新しい目標が定まったのはいいものの、大学に入る学費がない。さて、どうしよう。
学費を稼ぐために思いついたのが、物語を書いて賞金をもらうことでした。ちょうどいい脚本のコンテストがなかったので、500万円の賞金が出る「宝島社ラブストーリー大賞」に小説を応募しようと狙いを定めました。
思い立ったのが応募締切の1カ月。プロットなどをまとめている時間はないと判断して、構成表だけ作り、いきなり書き始めました。フルタイムで介護の仕事をしながら夜に書くのですから、とてもきつかった。しかも大学に入るためのTOEFLの勉強もある。でも、3年ぶりに物語に向き合うのが楽しかった。インドで体験したこと、介護の現場で気付いたことなど、思いのたけを詰め込みました。
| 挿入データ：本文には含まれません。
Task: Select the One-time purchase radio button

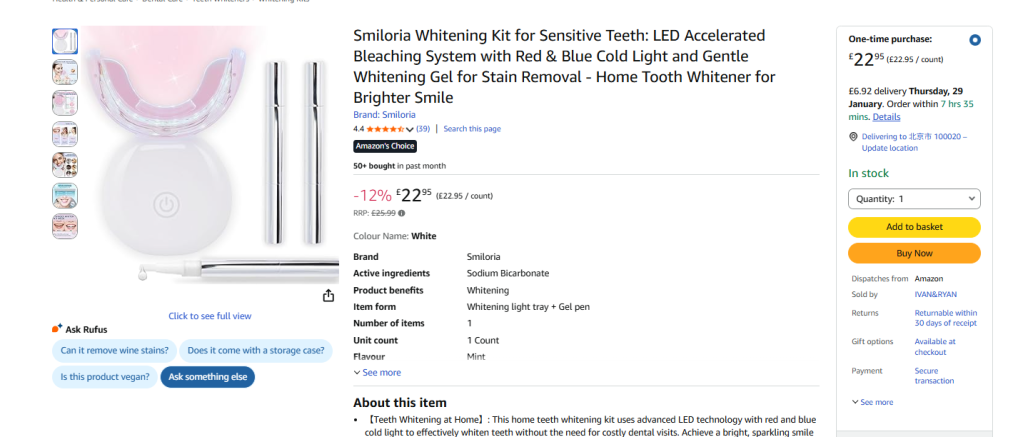Action: coord(975,40)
完成した後、1度だけざっと推敲して、締切の1時間前に宅急便で受付してもらいました。後から、2次選考員の方に「応募原稿とは思えない、誤字脱字だらけの作品があった」という酷評がありましたが、私のことだと思います。時間がないままの投稿でした。
介護の仕事をやめて初めて気付いたこと
宝島社ラブストーリー大賞の結果は、第1回の冒頭でご紹介した通り。
大賞ではないけれど、応募作『私の結婚に関する予言38』は、「エンタテイメント特別賞」をいただくことができました。子どもの頃はともかく、大人になってから初めて書いた小説でデビューできるなんて、今から思えば、本当に幸運だったと思います。